There are many ways to think about events, and for this article I'll focus on "Commands" which are a type of event that I find is the easiest way to introduce the core concepts of EDA.
Commands are direct instructions for a system, such as "play a song", "like a post", or "cancel an order". An EDA-based software system will supports a list of Commands, and that's already quite different from more classic RESTful systems which focuses on resource-endpoints that can be synchronously modified.

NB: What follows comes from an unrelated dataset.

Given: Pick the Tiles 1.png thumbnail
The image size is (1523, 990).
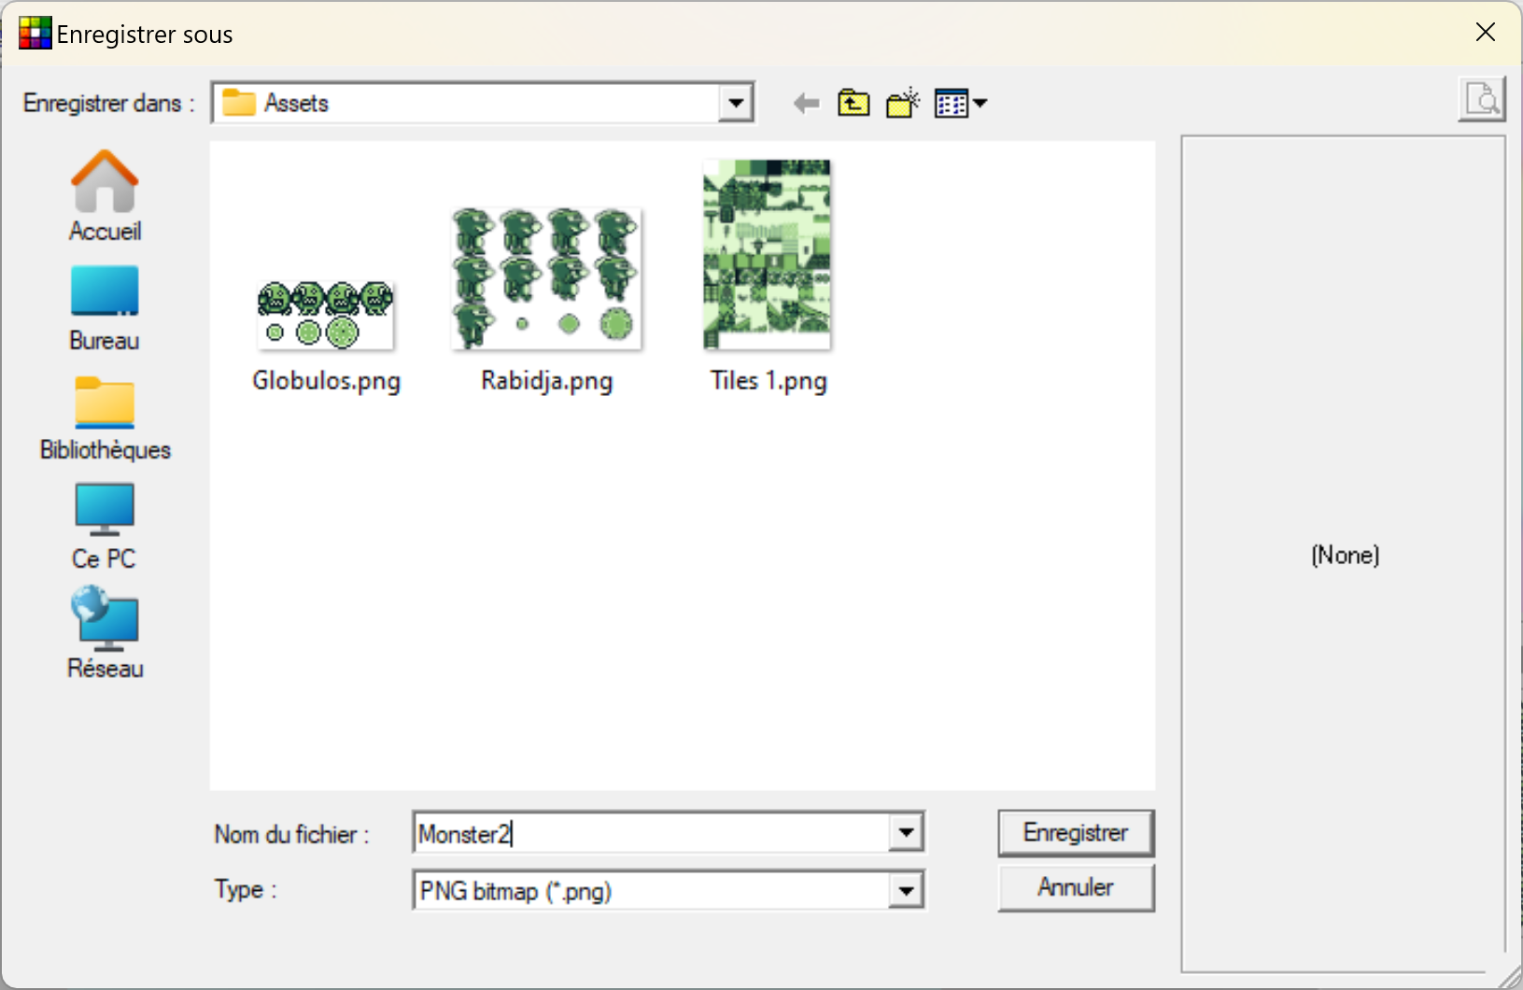Looking at the screenshot, I should pos(768,255).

To explore the challenges of RESTful design, let's imagine keeping track of cars entering and exiting various garages, and we want to show available spaces on a display somewhere. The simplest design would be to simply PUT to a garages/<id>
resource's available-space
field, setting the proper value. That will genuinely work at first, but it scales poorly: If someone else updates any other field in that garage while your request is sending then your garage-data will overwrite their changes.
To fix that we can imagine the server requires you send an If-Unmodified-Since
header so it can reject requests if the resource has been modified since you last saw it, which means their changes won't be lost but your request gets rejected instead. So you'll have to modify and retry your request.
A common RESTful iteration is to then extract the occupancy field into its own resource, e.g. garages/<id>/occupancy
. But now the problem becomes if two systems set available-space
from 99 to 100 then one of them gets their request rejected and have to retry (assuming we kept the If-Modified-Since
header feature).
And so the next common RESTful iteration is to make that field an entire collection resource, meaning we can POST to it. So now we maybe POST to /garages/<id>/entries
, and the server then increments and decrements its available-space
field. We'll also need an /exits
endpoint. And do we model those resources as tables? And when we do PUT to /garages/<id>
how do we know available-space
is now a read-only field? Should the server silently ignore changes to that field? Or perhaps reject the request?
To be clear these are all solvable problems, there's nothing inherently wrong or bad about RESTful design patterns, it's just that in this case it ends up with a lot of unnecessary complexities that EDA can handle more naturally:
The API documentation will show we can submit Commands such as vehicle-entered
and vehicle-exited
, and all we have to do is POST that to the command endpoint: POST {"type": "vehicle-entered"}
to /command
.
So now the interaction is like dropping a request into a mailbox and moving on, no more waiting around, no more rejected requests to retry. This is the asynchronous part of EDA, and it's a key part of how EDA systems can continuously prioritize and process tasks even under extreme load or if subsystems start failing.
Let's move on to explore those qualities in more detail.
The Mechanics of EDA
When an EDA system receives a Command it's typically placed directly onto a queue, and then a separate processing-subsystem deals with those items as fast as it can. Already there we see how EDA remains operational and responsive even under extreme load or partial failures, because at worst processing "just" falls behind. And queued items can often be processed in parallel (e.g. queues could be per garage or we can imagine priority queues backed by dedicated hardware, etc.) which means we can put that processing into elastic computing to scale with demand.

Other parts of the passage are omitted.